Orgulho dos fios brancos

Blog de Elisa Colepicolo exalta o prazer de ter cabelos grisalhos e dá dicas de como mantê-los

Por Gabriel Sobreira

Desde a época de Cleópatra (69 a.C. até 30 a.C), a rainha do Egito, as súditas da majestade já buscavam tinturas naturais, como kohl (cosmético de olho, semelhante ao carvão) e henna, para tonalizar os fios em busca de posição social e, principalmente, autoimagem. A moda das perucas também tinha seu valor e ganhou força também para os mesmos motivos.

Com o passar dos anos, as técnicas/tecnologias e estudos foram se aperfeiçoando, e o processo de tonalização evoluiu até chegar ao que conhecemos hoje. Mas na contramão dessa convenção estética, baseada ou no gosto pessoal ou no culto à eterna juventude, muitas mulheres estão felizes e satisfeitas com os fios brancos e fazem questão de ostentá-los, com muito orgulho.

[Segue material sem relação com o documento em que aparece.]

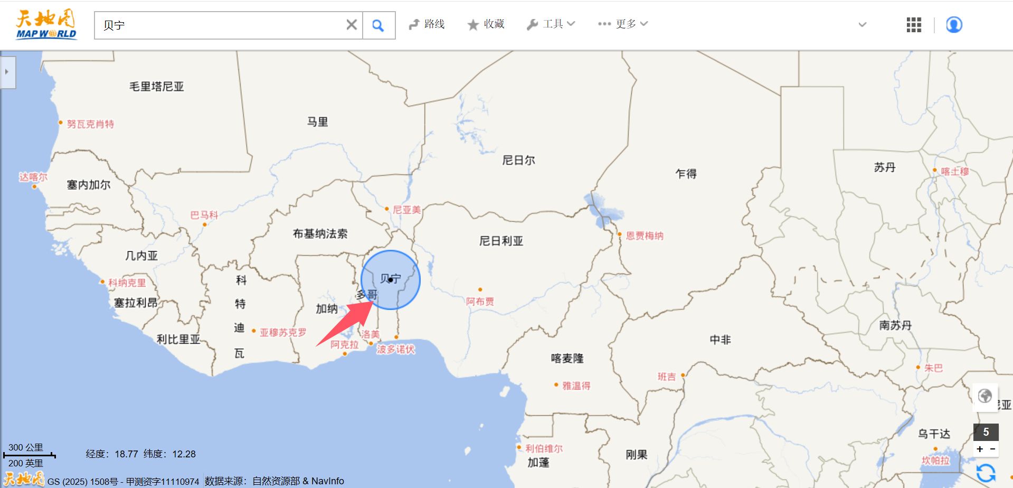Refresh the map with the circular arrows icon
Screen dimensions: 1013x488
986,473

"Costumo dizer que, se a mulher gosta de tingir o cabelo, ela deve, sim, tingir, muito, das cores que lhe der na telha; mas que se ela não gosta, tem que se libertar e aceitar que não tingir é, sim, uma opção. O importante é que a mulher tenha consciência e escolha por opção, por vontade própria", avisa Elisa Colepicolo, 36 anos, museóloga, que há cinco anos administra o blog 'Projeto Gris', para dividir sua experiência de transição para o cabelo grisalho.

COMEÇO

Elisa conta que na internet não achava nada em português sobre como assumir os fios na cor natural. Só tinha como não deixar (grisalhos). Ela diz que chegava a ser chocante para muita gente a quantidade de brancos que ela tinha, ainda mais pelo fato de ela ser nova. "Ficavam me encarando muito. As pessoas passaram a me perguntar se era de verdade e por que eu estava fazendo isso, gente que não me conhecia, na fila do banco, no caixa do mercado", lembra ela, que desde os 16 anos começou a ter cabelo branco.

REAÇÕES

Nessa jornada de cinco anos, a museóloga lembra que ouviu de algumas mulheres que elas não poderiam assumir seus cabelos grisalhos porque seus trabalhos não permitiriam. "Uma delas, inclusive, era caixa de uma loja de departamentos e foi obrigada pela gerência a cobrir mechas artificiais brancas que tinha feito sob risco de perder o emprego", lamenta. A paulistana frisa que as mulheres ainda são muito cobradas para que tenham um "visual padrão". "E o gris ainda não se encaixa nisso. Está melhorando, mas ainda causa mais espanto do que deveria. Falta só entender que o grisalho é só mais uma cor de cabelo", defende.

MAIS GRIS

Para mudar essa realidade, Elisa observa que nas revistas, na TV e no cinema dificilmente vemos mulheres com cabelos grisalhos, especialmente na fase inicial — quando os fios brancos ainda não são muitos. Nesses veículos, ou as mulheres têm cabelo tonalizado ou totalmente branco. "A gente não percebe, mas isso endossa uma ideia de que a transição do cabelo colorido para o branco, em mulheres, não deve existir. E essa fase acontece exatamente entre os 30 e os 50 anos, que é quando a mulher mais tem dificuldade de se identificar com a ideia de beleza jovial que normalmente é vendida. É uma espécie de limbo estético", explica.

DICAS DE CUIDADOS

Se você pensa em assumir os fios grisalhos, Elisa tem algumas dicas. No começo, ela pede para tirar os produtos que contenham agentes químicos agressivos (como petrolatos, sulfatos e silicones). "Indico sempre que procure produtos veganos ou os mais naturais possíveis. Isso porque o fio branco não tem pigmento, então não é interessante ficar abrindo e fechando as escamas do fio com frequência que a sujeira 'entra' e o cabelo amarela", justifica ela, que é dona de cabelos longos, cacheados e com um corte "moicano". "Acho que combina muito", vibra.

"Uso produtos veganos há anos e praticamente nunca uso os tais 'xampus azuis ou violetas', 'desamareladores'. Quando uso, a cada três meses ou mais, procuro também produtos naturais", acrescenta. Para ela, quanto menos "agredir" o cabelo, mais bonito fica o grisalho. "Por causa dos cachos também não uso toalha para enxugar o cabelo, mas sim uma camiseta simples de algodão, apenas apertando, sem friccionar. Isso ajuda a fazer mechas e quebra menos os fios. Agride menos", ensina, feliz da vida.